Response

I thought the readings were eye-opening, fascinating, and yet complex. I always thought games and play was something that did not need a thought process. However, after reading these articles I realize that I am wrong. I enjoyed the Miguel Sicart piece, Play Matters, because I love his honesty about play, games, and sports. I love how he describes how play can be and is dangerous. “It can be hurting, damaging, antisocial, corrupting…” additionally, “it can be addicting and destructive and may lead to different types of harm physical injuries, lost friendships, emotional breakdowns.” To me, this is how I always view play and games, that they are violent in both a physical and mental sense. Additionally, dehumanizing. Why I have this view of sports and play is because I grew up in a small town where sports/play were more important than education. The football, volleyball, basketball, golf, and even the track and field players got everything they wanted.
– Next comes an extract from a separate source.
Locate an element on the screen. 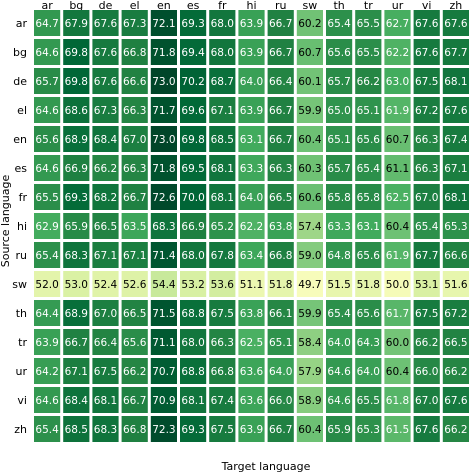  heatmap-cell-bg-tr is located at coordinates (368, 52).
While, we were reading history textbooks that stopped at the beginning of Reagan, and their was never enough money for new English books or Spanish books. Gym/PE was hell on earth, because I was in the class with all the athletes. I was teased and picked on for ten years, the best day of my life was when I never had to take Gym ever again. I thought I would never have to deal with sports ever again, and then I got accepted and went to a university where sports are life….. Awesome..

Anyway, all the readings opened my eyes to the possibility that sports are not as simple as I think they are. I like how Sicart views sports as both creating and destroying, and we as the player or even the viewer have this control over it. That if we just be aware what sports does to us, we can change the outcome. It seems like sports, play, games have this Shiva like quality to them, that I never realize that it had before. Or I just read this piece totally wrong.However, I just like the idea of sports being complex and even emotional because it just makes it real and even human.